Start of Records shown

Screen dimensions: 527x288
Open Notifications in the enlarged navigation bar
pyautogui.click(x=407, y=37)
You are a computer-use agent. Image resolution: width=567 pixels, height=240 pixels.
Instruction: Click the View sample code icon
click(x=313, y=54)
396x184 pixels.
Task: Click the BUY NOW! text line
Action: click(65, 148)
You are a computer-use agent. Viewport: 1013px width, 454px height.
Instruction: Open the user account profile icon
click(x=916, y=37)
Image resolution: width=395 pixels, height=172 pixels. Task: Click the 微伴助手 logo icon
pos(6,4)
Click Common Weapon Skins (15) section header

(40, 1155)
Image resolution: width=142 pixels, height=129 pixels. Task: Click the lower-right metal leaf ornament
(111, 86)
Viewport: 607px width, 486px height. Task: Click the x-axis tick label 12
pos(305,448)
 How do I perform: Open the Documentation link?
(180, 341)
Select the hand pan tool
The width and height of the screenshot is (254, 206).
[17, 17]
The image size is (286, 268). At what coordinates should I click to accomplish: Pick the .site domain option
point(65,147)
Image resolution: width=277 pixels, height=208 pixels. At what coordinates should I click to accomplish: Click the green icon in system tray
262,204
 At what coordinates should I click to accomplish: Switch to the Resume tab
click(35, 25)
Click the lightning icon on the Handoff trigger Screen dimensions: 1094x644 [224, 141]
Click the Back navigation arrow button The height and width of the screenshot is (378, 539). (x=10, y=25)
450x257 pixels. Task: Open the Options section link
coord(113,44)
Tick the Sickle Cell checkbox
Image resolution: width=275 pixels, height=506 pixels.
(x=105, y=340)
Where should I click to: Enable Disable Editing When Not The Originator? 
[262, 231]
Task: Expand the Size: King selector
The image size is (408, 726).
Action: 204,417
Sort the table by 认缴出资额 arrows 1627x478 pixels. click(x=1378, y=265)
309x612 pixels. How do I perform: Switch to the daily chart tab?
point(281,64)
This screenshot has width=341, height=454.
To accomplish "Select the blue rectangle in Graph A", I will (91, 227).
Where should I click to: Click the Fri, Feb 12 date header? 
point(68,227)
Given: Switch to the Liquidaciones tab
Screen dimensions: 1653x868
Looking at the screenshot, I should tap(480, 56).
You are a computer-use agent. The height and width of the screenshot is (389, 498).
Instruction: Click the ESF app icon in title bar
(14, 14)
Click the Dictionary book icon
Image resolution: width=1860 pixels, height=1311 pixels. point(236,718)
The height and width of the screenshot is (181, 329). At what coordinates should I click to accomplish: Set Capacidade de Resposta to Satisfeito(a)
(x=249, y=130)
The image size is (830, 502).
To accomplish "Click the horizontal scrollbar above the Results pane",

End of Records shown

Exercise brief:
Consider the entries above and return each line with the string "agent".

Solution to the problem:
You are a computer-use agent. Image resolution: width=567 pixels, height=240 pixels.
You are a computer-use agent. Viewport: 1013px width, 454px height.
You are a computer-use agent. The height and width of the screenshot is (389, 498).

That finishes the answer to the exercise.